In any event, it is clear that there is a difference of opinion on the constitutionality of the Prime Minister’s approach to these issues. It is for that reason that I have pursued a declaration from the Federal Court in these judicial review proceedings.

In light of the significant public interest in having the constitutionality of these issues determined in a final and conclusive manner, I am writing to propose that the Governor in Council refer these questions at the earliest possible opportunity to the Supreme Court of Canada for its consideration. To illustrate my interest in having these issues resolved, I am also offering to waive any entitlement to costs related to the application for judicial review and Canada’s appeal of Justice Harrington’s order, subject to the conditions set out below.
I must emphasise that, in making this proposal, my resolve to pursue these matters before the Court should not be doubted. Rather, given the strong possibility that the judicial review
proceedings will give rise to further appeals with resulting expense and delay, I respectfully
suggest that submitting these questions to the Supreme Court of Canada by way of a reference would be the most efficient and effective way of resolving questions of significant national importance.

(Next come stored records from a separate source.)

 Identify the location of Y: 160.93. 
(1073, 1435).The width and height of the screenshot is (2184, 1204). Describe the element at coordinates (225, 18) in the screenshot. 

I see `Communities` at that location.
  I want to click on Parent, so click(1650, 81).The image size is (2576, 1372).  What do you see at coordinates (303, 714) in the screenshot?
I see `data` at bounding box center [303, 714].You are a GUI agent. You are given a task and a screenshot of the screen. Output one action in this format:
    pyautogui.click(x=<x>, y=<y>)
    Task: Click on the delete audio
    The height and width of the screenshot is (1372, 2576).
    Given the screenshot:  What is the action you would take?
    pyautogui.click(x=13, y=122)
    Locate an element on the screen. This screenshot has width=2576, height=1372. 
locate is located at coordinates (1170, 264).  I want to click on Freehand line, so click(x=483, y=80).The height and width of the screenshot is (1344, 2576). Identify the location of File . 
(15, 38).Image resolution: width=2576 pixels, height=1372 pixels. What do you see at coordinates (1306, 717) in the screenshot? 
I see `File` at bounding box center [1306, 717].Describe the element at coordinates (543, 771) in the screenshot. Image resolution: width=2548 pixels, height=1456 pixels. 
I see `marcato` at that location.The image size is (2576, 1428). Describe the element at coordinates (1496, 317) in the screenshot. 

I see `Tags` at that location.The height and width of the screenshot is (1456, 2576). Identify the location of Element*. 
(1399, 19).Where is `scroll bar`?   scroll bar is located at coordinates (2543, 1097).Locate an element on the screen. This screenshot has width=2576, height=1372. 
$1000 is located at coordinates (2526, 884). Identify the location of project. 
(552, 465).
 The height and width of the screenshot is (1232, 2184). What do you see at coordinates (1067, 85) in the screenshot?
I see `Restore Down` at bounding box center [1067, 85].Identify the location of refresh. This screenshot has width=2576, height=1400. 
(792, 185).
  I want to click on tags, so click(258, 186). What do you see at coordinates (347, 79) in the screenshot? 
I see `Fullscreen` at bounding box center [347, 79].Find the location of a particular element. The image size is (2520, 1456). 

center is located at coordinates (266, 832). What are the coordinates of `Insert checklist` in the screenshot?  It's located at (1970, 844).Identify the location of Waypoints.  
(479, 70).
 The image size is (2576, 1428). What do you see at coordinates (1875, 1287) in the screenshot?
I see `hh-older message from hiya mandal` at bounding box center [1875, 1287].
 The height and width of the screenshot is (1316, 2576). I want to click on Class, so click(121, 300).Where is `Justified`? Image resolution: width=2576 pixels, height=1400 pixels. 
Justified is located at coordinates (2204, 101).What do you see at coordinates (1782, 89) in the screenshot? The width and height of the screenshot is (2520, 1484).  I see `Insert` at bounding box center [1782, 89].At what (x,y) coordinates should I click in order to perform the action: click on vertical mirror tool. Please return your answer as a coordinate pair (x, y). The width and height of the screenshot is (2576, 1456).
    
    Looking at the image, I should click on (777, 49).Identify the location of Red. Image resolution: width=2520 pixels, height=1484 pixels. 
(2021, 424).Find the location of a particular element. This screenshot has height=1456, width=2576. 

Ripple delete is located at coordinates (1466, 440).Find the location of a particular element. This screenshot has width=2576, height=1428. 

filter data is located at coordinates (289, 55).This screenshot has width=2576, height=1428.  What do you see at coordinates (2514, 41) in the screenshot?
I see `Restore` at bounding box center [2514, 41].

I would also point out that seeking the Supreme Court of Canada’s guidance in such matters is hardly without precedent. As Justice Harrington observed, it was not until the Supreme Court of Canada and subsequently the Judicial Committee of the Privy Council considered a reference in the “Persons Case”, brought by petition by private citizens to the federal Cabinet, that Canada had the benefit of a definitive interpretation of the constitutional provisions concerning theappointment of Senators.

As well, the Prime Minister’s own government sought and obtained the Supreme Court of
Canada’s opinion concerning the constitutionality of certain proposals for reform in the Senate Reform Reference.

A reference to the Supreme Court of Canada on the issues raised by the Prime Minister’s
moratorium would, in my respectful opinion, continue this longstanding tradition of resolving
constitutional controversies while promoting respect for the rule of law.

In light of the foregoing, I respectfully propose that the above referenced proceedings be
resolved on the following terms:

1. The Governor in Council shall refer questions for the opinion of the Supreme Court of
Canada pursuant to section 53 of the Supreme Court Act, including questions
substantially as follows:

a) Does the Constitution of Canada require the Prime Minister to recommend to
the Governor General that a qualified person be summoned to the Senate
when a vacancy happens in the Senate by resignation, death or otherwise?

b) If the answer to the previous question is “yes”, when does the Constitution of
Canada require that such recommendation be made?
(the “Reference”)

2. The parties will jointly request orders, by consent, holding Federal Court File T-2506-14
and Federal Court of Appeal File A-265-15 in abeyance pending the determination of the
Reference.

3. The parties will jointly seek, by consent, the discontinuance of Federal Court File T-
2506-14 and Federal Court of Appeal File A-265-15 without costs to any party forthwith
upon the determination of the Reference.

While the Governor in Council is of course at liberty to refer such questions to the Supreme
Court of Canada whenever it sees fit, subject to the applicable conventions, my offer in respect of my waiver of costs is open for acceptance until the next writ of election is issued under the Canada Elections Act, upon which issuance this offer is withdrawn. I reserve the right to disclose the terms of this proposal; for greater certainty, settlement privilege
does not apply in respect of this communication.

Subject to acceptance of this proposal, I look forward to receiving this week Canada’s memorandum of fact and law in the appeal proceeding and finalizing arrangements for crossexamination on affidavits in the judicial review proceeding.

Would you kindly communicate this proposal to your clients.